The reason I remain is twofold: the witness of Pope Francis, and Jesus' words in the Gospel.

I find clarity in Francis' leadership. He personally works to improve the lives of the poor and the marginalized. He is a living witness of what it means to be truly Catholic — that Catholicism is for everyone and the church has a duty to serve humanity as a force of pure healing.

Francis recognizes clericalism for what it is. "Clericalism is a real perversion in the Church ... the very opposite of what Jesus did.
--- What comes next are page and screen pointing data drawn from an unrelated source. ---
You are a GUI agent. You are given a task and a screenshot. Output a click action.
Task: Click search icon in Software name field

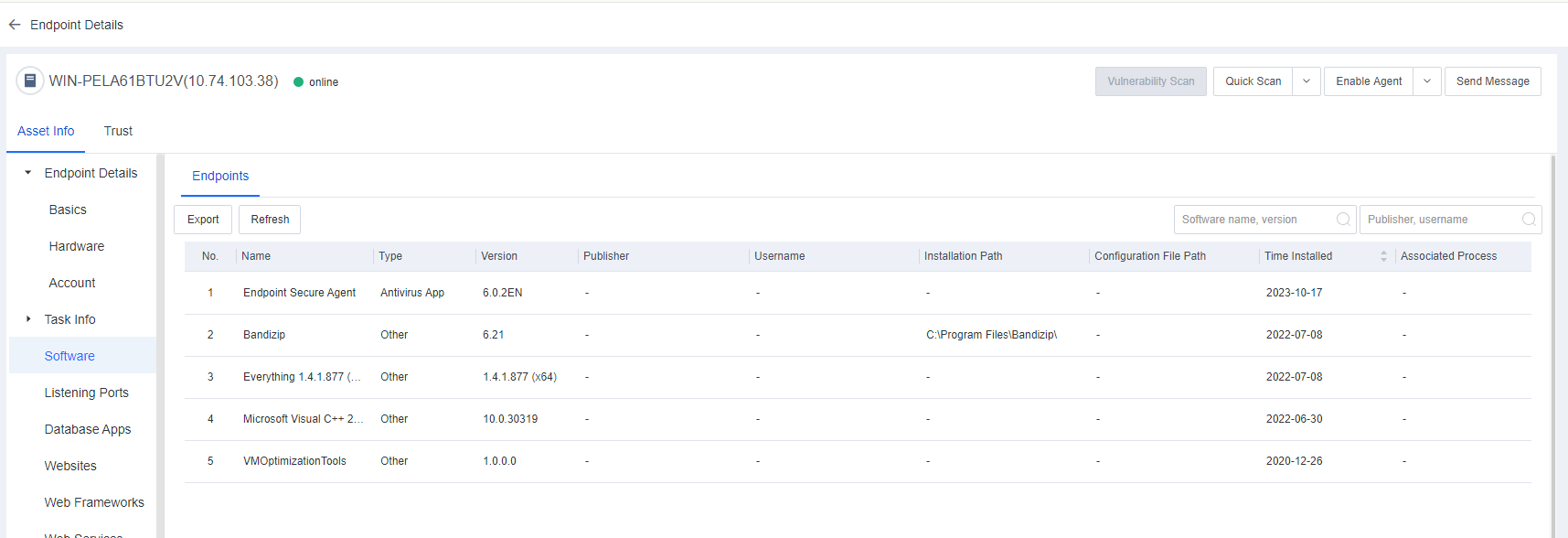(1343, 220)
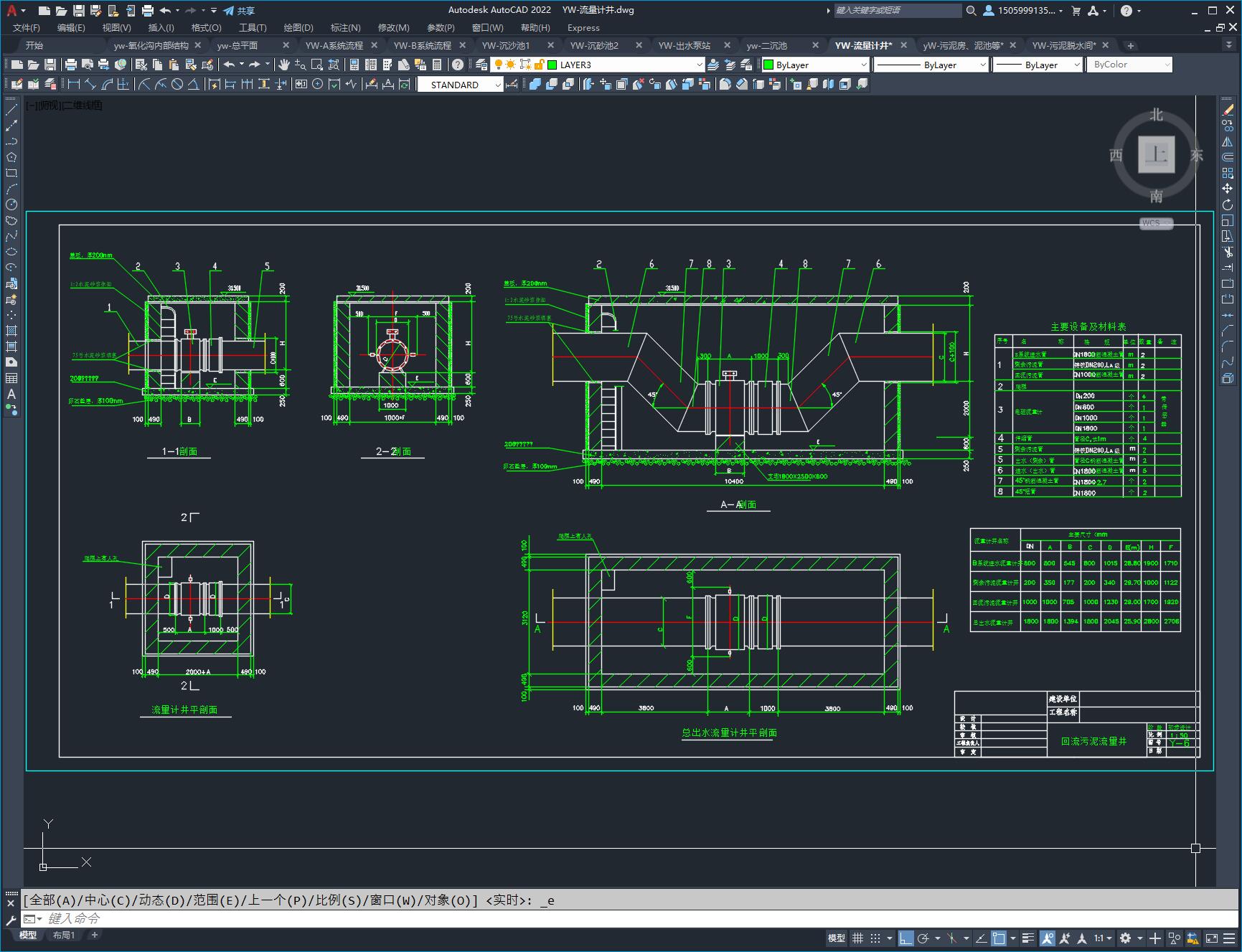Select the Linear dimension tool
The image size is (1242, 952).
pyautogui.click(x=73, y=85)
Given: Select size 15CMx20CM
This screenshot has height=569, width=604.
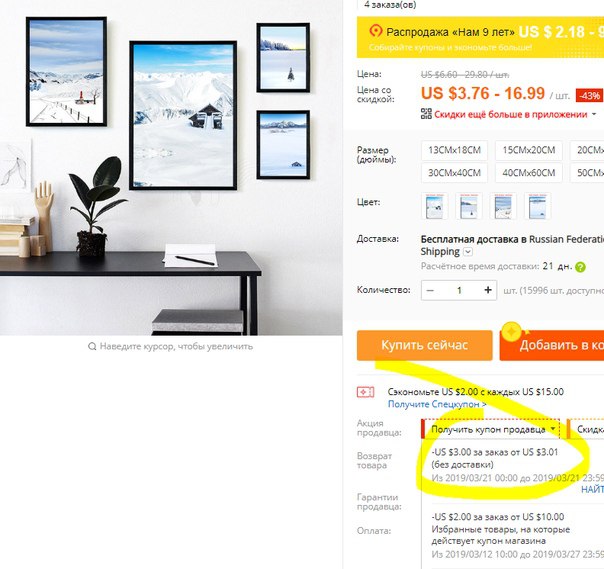Looking at the screenshot, I should 528,150.
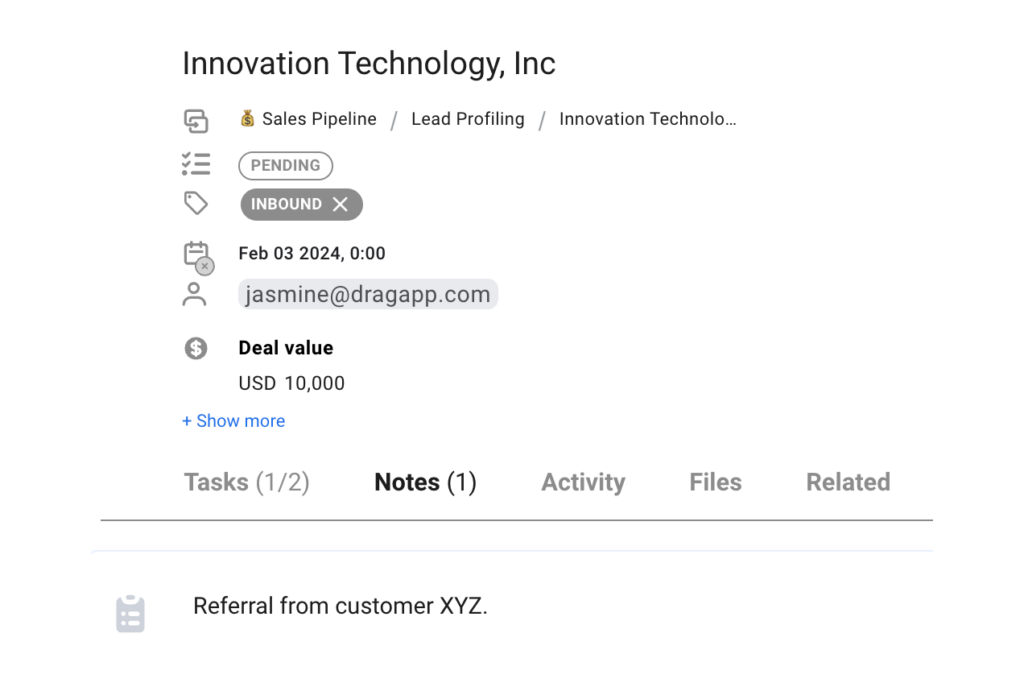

Clericalism condemns, separates, beats and despises the people of God," he said recently. "Clericalism confuses priestly 'service' with priestly 'power.' Clericalism is rise and rule."

He said the church suffers from unhealthy rigidity and needs "a profound conversion." I admire his dedication to changing the culture of hypocrisy.

The other reason I remain Catholic is because of Jesus' witness in the Gospel. In my crisis of faith, I returned to sacred Scripture to reconnect with Christ through his words and deeds.

Jesus was an active combater of hypocrisy. His sermons and his works focus on bringing people together, not excluding or castigating them. Jesus turns no one away. He does not sneer at, prejudge or attempt to morally diagnose suffering. He is a force of compassion, working actively to help all people in whatever condition they are in. He criticizes religious hypocrites, exemplified by the Pharisees.

Catholicism is not a parish or a building, nor a club for intolerant clergy and homogenous Catholics who worship outer appearances — even to the point of hiding abuse, prejudging others and hating people who differ. Catholicism is a way of life focused on love. The church is, as Francis said, "a field hospital after battle."

God is love. People on the margins of the Catholic Church are just as Catholic as those claiming to be devout and traditional. Homosexuals, single and divorced parents, convicts, people struggling with their faith, and all who find themselves rejected are closer to God than those who discriminate against them. For as St. John of the Cross expressed, "In the evening of life, we will be judged on love alone."

[Zita Ballinger Fletcher has reported extensively on Germany's Catholic Church for Catholic News Service.]